Complete the following:
**A.** From the essay on skin color bias in India, list every statistic it gives, meaning each dollar amount, percentage, or ratio.
**B.** Using the essay on skin color bias in India, explain why the whitening cream market is growing by nearly 18% a year.
**C.** Answer each question from the essay on skin color bias in India:
(i) Which movie is the song "Yeh kaali kaali aankhen" from?
(ii) Which product leads India's fairness cream market, and which company does it belong to?
(iii) Which group were reduced to slavery under the caste system set up by the fair-skinned Aryans?

Passage provided:
By Salwa Abdulrahman:
“Yeh kaali kaali aankhen
Yeh gore gore gaal….
(Those black eyes/Those white cheeks…)”
If you grew up in the nineties, this song from Shah Rukh Khan’s hit movie “Baazigar” may ring some bells. In a country where fair skin is instinctively equated with beauty, no one bothered to ask, “Why gore gore gaal (Why white cheeks)?” If the heroine had a darker complexion, would that make her unworthy of appraisal? Yes, it seems.
From matrimonial ads mentioning the bride’s fair skin before even specifying her age or place, to fairness cream ads promising higher employability for “pearly-skinned” girls, our nation has a behemoth problem with skin biases. No wonder India has a booming $450 million fairness cream industry, with Hindustan Unilever’s “Fair and Lovely” in the lead, owning more than 50% share of the market. According to research, the whitening cream market is expanding at a rate of nearly 18% a year, thanks to all the Bollywood stars involved in its endorsement.
Based on a survey published on their website, Vaseline Healthy White claims that “8 out of 10 women in India believe that fair skin gives them an additional advantage in the society“. The preconceived notion that a white skin tone is associated with racial superiority and financial power can be traced back to the 15th century BC, when the fair-skinned Aryans established a caste system which allowed them to become the aristocracy, which then diminished the local Dravidians to slavery.

Supplied material:
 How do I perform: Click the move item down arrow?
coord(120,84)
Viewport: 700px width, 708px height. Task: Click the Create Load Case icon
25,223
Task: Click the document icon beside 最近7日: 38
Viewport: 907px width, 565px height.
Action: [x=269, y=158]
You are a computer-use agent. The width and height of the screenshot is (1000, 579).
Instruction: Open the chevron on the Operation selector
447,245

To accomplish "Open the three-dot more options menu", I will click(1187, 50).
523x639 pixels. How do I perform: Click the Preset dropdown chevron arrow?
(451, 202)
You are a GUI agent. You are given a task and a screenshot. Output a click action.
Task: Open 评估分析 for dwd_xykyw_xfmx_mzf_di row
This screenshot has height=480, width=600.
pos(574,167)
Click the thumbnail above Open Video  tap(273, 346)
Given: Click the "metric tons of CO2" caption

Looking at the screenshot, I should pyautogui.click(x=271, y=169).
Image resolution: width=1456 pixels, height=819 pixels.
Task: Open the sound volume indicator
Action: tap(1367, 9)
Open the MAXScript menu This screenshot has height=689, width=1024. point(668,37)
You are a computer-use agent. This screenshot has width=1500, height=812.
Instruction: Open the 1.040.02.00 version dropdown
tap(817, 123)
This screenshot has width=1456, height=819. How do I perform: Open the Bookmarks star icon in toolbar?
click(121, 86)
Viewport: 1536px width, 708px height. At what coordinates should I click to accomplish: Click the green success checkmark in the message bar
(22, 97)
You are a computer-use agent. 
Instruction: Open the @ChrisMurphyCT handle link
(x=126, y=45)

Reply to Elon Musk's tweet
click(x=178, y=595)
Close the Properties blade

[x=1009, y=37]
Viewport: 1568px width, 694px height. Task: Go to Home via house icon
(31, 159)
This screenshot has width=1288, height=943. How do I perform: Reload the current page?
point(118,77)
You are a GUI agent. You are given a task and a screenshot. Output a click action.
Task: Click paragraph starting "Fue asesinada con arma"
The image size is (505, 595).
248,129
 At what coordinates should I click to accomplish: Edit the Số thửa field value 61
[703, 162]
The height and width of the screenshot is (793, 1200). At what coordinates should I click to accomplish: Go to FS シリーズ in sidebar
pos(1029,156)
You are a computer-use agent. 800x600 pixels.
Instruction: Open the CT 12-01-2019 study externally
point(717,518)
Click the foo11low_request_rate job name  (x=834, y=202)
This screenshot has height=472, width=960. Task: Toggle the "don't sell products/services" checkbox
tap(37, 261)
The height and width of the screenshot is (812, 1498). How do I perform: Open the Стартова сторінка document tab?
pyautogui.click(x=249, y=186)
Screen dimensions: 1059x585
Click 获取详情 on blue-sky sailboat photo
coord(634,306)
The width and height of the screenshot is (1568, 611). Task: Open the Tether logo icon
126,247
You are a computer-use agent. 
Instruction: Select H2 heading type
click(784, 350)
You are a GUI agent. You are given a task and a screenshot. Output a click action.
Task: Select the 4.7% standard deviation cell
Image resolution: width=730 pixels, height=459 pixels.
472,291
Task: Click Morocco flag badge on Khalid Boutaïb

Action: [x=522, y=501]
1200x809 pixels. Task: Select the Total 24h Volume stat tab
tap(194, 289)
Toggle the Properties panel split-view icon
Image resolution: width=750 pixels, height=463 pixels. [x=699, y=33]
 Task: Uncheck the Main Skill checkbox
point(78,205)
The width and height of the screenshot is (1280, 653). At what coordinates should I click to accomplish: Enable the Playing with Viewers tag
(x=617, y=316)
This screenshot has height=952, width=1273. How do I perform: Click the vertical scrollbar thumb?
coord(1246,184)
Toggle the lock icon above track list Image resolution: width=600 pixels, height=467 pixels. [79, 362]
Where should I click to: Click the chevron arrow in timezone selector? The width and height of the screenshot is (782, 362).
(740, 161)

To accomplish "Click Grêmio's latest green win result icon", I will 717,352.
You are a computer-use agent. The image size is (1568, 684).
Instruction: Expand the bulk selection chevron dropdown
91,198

Per-task answers:
**A.**
- $450 million (the size of India's fairness cream industry)
- More than 50% (the market share owned by Hindustan Unilever's "Fair and Lovely")
- Nearly 18% a year (the growth rate of the whitening cream market)
- 8 out of 10 (women in India who believe fair skin gives them an extra advantage in society, according to Vaseline Healthy White's survey)

**B.** The essay credits that growth to all the Bollywood stars who endorse whitening creams.

**C.**
(i) "Baazigar," Shah Rukh Khan's hit movie.
(ii) "Fair and Lovely," from Hindustan Unilever.
(iii) The local Dravidians.